The present data are in agreement with the results of Lausberg et al5 obtained by stent-supported fenestration through airway walls directly into the lung parenchyma in a control lung and 12 explanted emphysematous lungs inflated with 10 cm H2O negative pressure in a chamber. Chamber pressure was rapidly converted to 20 cm H2O positive pressure for measurement of the forced expiratory flow-volume curve. Forced expiratory curves in the control lung were not changed by placement of transbronchial stents but, in the emphysematous lungs, the mean (SD) FEV1 was 245 (107) ml before placement of the transbronchial stents (3 mm diameter), 447 (199) ml after three stents (n = 12) and 666 (284) ml after five stents (n = 6). Similarly striking increases also occurred in total FVC in emphysematous lungs. Careful analysis of forced and passive expiration from full lung inflation in healthy subjects showed no difference in the rate of flow over most VC.6 The forced curves differed only by having an earlier onset of about 0.2 s. It may seem counterintuitive that the trapped gas RV of an emphysematous lung would be reduced equally well by small openings in either the bronchi or the pleura, but the data strongly support this. If the same trapped gas can be accessed both through the pleural surface and an airway, non-anatomical collateral channels must connect distant regions of trapped gas. It seems feasible to take advantage of this pathophysiology to develop effective treatment.

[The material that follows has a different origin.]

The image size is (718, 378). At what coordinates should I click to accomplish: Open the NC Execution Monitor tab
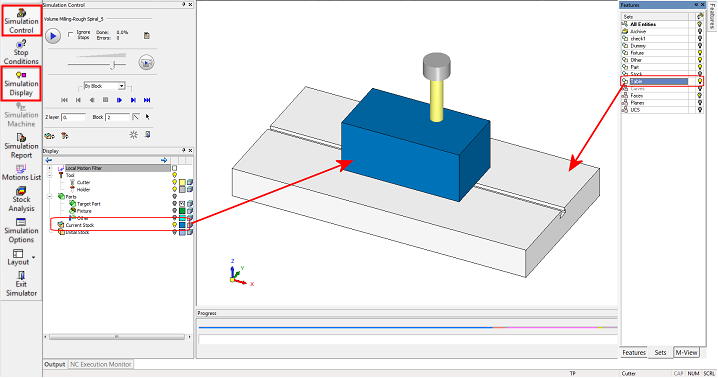[100, 364]
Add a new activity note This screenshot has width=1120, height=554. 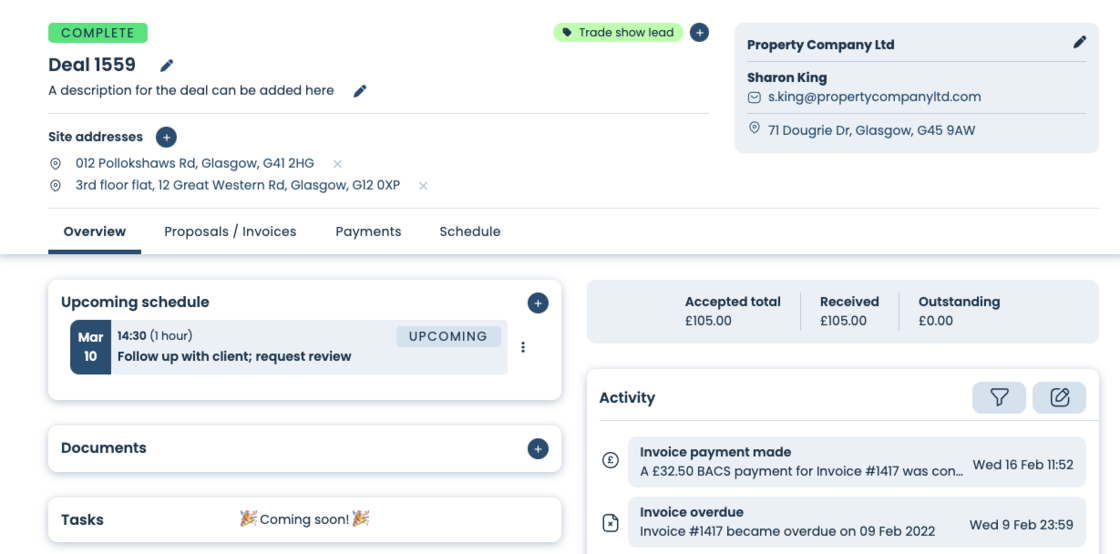(x=1059, y=398)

We conclude that supplementing the bronchial tree with additional parallel pathways to the lung parenchyma deserves further evaluation as a treatment for severe emphysema. Access to collateral ventilatory channels has the ability to diminish RV/TLC, increase expiratory flow rates and VC, and improve distribution of ventilation. This technique may have therapeutic potential for relief of symptoms and improvement of lung function in patients with severe chronic obstructive pulmonary disease (GOLD stage 4).
The authors thank Drs G Alexander Patterson and Bryan F Meyers for their valuable support, Kathryn Cook and Diane Toeniskoetter for their technical assistance, Dawn Schuessler for editorial assistance, Dr David S Gierada for reviewing the radiographic data, Amersham Health (now General Electric) for the loan of a hyperpolariser apparatus and Broncus Technologies Inc (Mountain View, California, USA) for technical support.
Partial funding for this study was provided by NIH grant R01 HL62194.
Competing interests: None.
The Institutional Review Board for human studies approved the protocol (approval number 90-0510) and informed written consent was obtained from each subject.